Per la seconda volta in un anno, ieri archeologi, bibliotecari, archivisti, storici dell’arte e restauratori hanno manifestato a piazza del Pantheon a Roma contro il «modello Expo» adattato ai beni culturali. Sotto una pioggia battente, centinaia di giovani professionisti hanno denunciato il ricorso programmatico dello Stato e dalle sue propaggini locali al lavoro gratis o al volontariato. È stato denunciato il bando della Soprintendenza capitolina che cerca volontari per svolgere attività gratuite nei musei e nelle aree archeologiche della Capitale. Proprio come a Milano, dove il Touring club sta reclutando mille volontari per svolgere il ruolo di guide ai monumenti durante l’Expo, a Roma si ricorre al lavoro gratuito o a prestazioni pagate simbolicamente (3 euro l’ora) per svolgere servizi di prima accoglienza, informazione e accompagnamento. I tagli, il ricorso sistematico ai privati e il fatale blocco del turn-over e dei concorsi (quando si fanno, non si assume) hanno spinto il Ministero dei beni culturali a credere che il volontariato sia un’attività sussidiaria all’assunzione di figure specializzate.

La trasformazione è stata ufficializzata mentre il Mibact è passato da Massimo Bray a Dario Franceschini. Con il precedente milanese, si può dire che è diventata sistema in tutto il paese. Un sistema che elude la normativa del codice degli appalti, già funestato dal ricorso generalizzato alle gare al massimo ribasso. Oggi è diventata la regola anche nel mondo dei beni culturali dove, solo pochi giorni fa, il ministro Franceschini e il sottosegretario Luigi Bobba hanno siglato un protocollo inter-istituzionale per il reclutamento di 2 mila «giovani» da impiegare gratuitamente per la tutela, fruizione e valorizzazione del patrimonio. Lo Stato userà manodopera volontaria sotto forma di «servizio civile». Abolito negli anni Duemila, oggi viene recuperato per trovare un’occupazione a costo zero per laureati o diplomati. Una prima contestazione contro questo accordo è avvenuta venerdì all’entrata dei Musei Capitolini, bloccata simbolicamente co un nastro rosso. Lo slogan era: «Noi non siamo a costo zero».

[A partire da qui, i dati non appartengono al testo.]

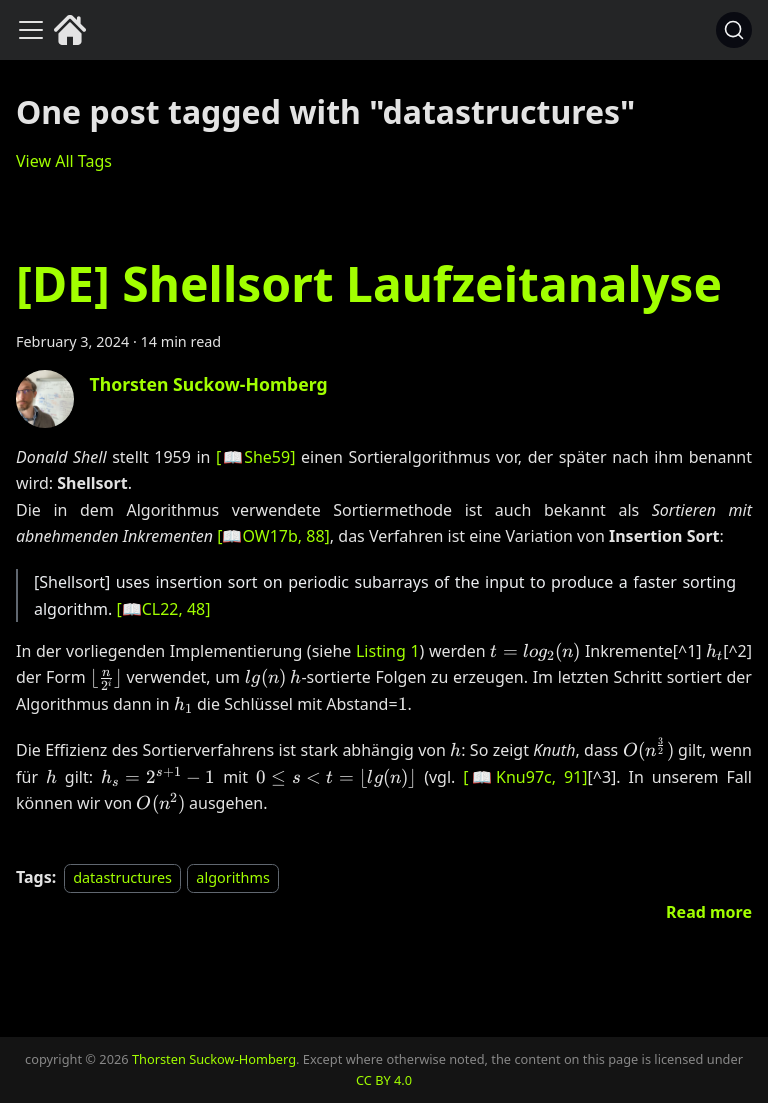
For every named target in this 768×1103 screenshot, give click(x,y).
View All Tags (64, 161)
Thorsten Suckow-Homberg (214, 1059)
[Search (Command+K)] (734, 30)
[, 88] (273, 536)
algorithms (232, 877)
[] (255, 457)
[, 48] (163, 609)
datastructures (122, 877)
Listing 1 (388, 651)
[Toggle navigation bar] (31, 30)
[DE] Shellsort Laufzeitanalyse (369, 283)
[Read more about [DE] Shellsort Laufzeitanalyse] (709, 912)
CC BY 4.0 (384, 1080)
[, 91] (525, 777)
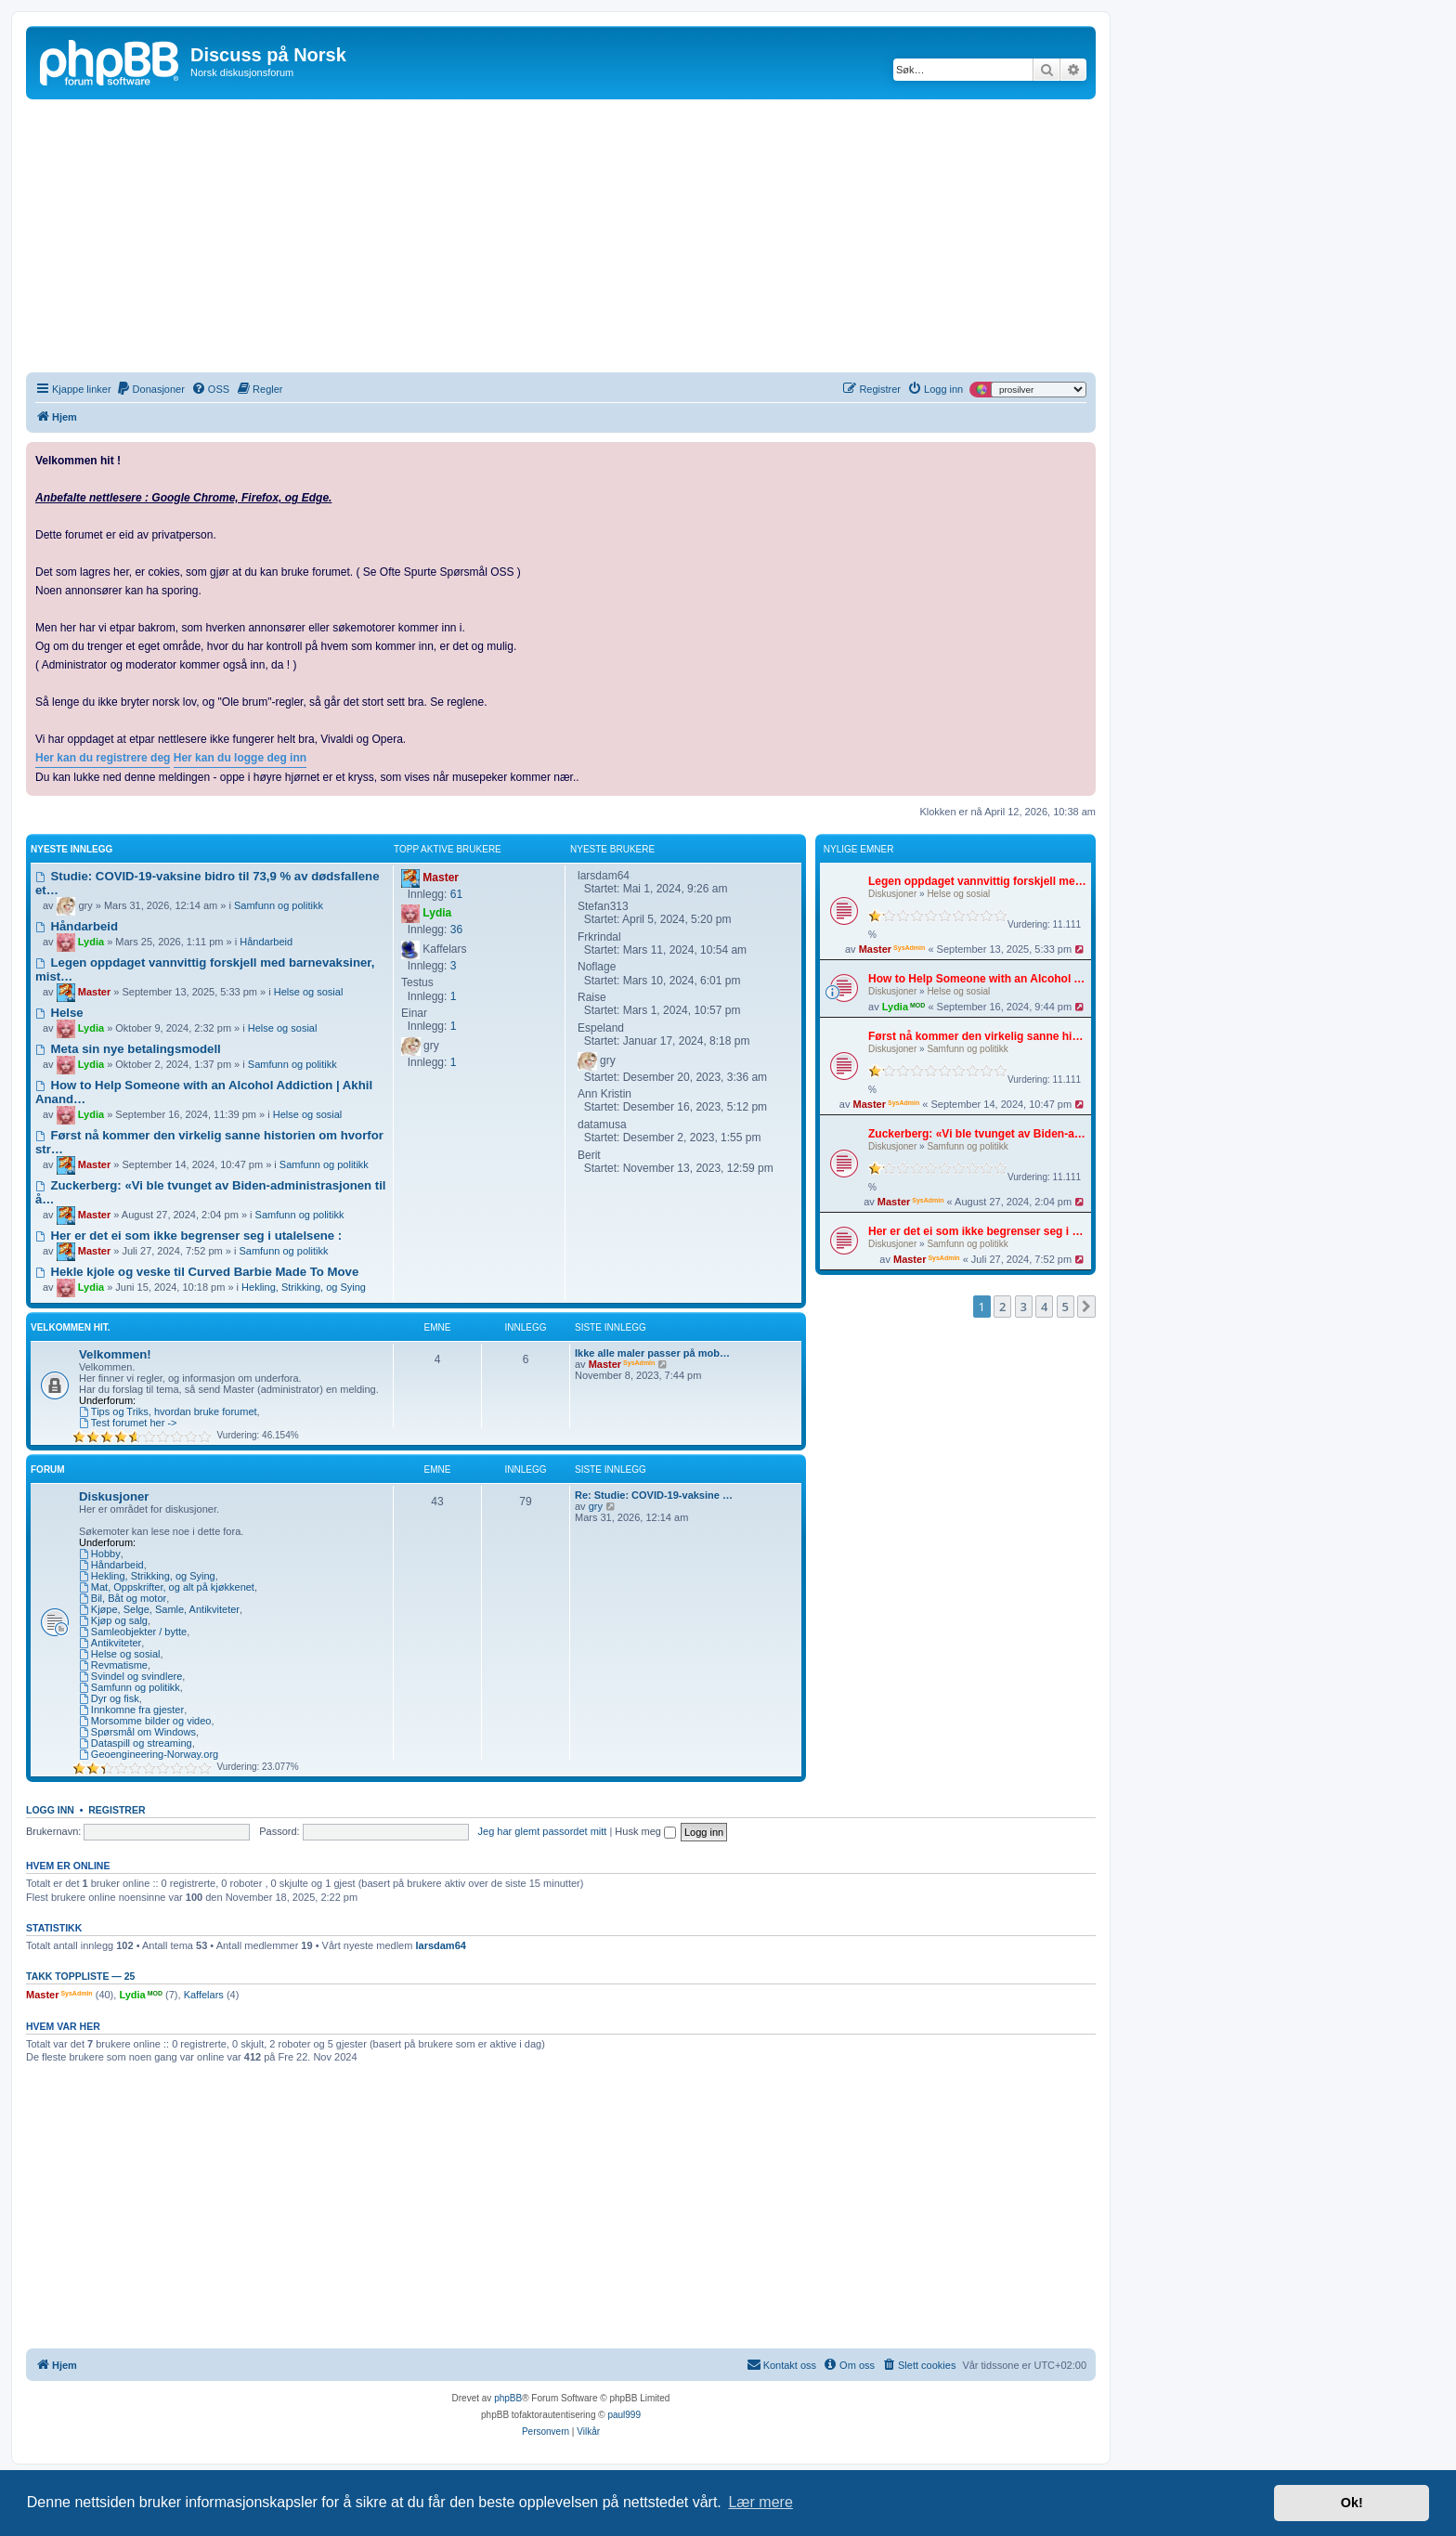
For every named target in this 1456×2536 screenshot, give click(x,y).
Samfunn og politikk (967, 1049)
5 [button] (1065, 1306)
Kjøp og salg (113, 1620)
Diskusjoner (892, 894)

La mobilitazione di ieri è stata promossa dall’Associazione Nazionale Archeologi (Ana) e da Confassociazioni (160 associazioni, con 275 mila iscritti) e ha voluto affermare un principio elementare: «La cultura è lavoro e il lavoro si paga». Nella sua semplicità rivoluzionaria, questo slogan può essere applicato all’università, o al giornalismo, al lavoro nello spettacolo come a quello artistico. Rivela una condizione comune e coglie uno degli elementi del postfordismo applicato alla cultura: il sistema degli appalti e dei subappalti applicato tanto nei beni culturali, quanto nella logistica (ad esempio) e il ricorso alle cooperative che sfruttano i «cottimisti» del lavoro culturale: gli archeologi, i bibliotecari o gli archivisti. Lo stesso accade ai facchini nella logistica.

Cresce dunque la mobilitazione, spinta dal progressivo riconoscimento di una condizione comune anche agli studenti. Alla manifestazione di ieri hanno partecipato Link e la Rete della Conoscenza. E cresce anche la capacità di coordinamento e auto-organizzazione alla quale partecipano anche storici dell’arte o l’associazione nazionale dei restauratori. Insieme hanno elaborato un manifesto contro il «dumping spregiudicato» del lavoro volontario. Sull’onda del protagonismo culturale e politico degli archeologi si è formato un coordinamento con Confassociazioni e le altre realtà mobilitate. Tra le richieste c’è quella dell’assunzione dei vincitori l’ultimo concorso di Roma Capitale e il ritiro del bando della Soprintendenza capitolina. La domanda che spiega il senso del conflitto in corso è: «Se siamo abituati a pagare il medico, perché non paghiamo archeologi o restauratori che curano il nostro patrimonio culturale?».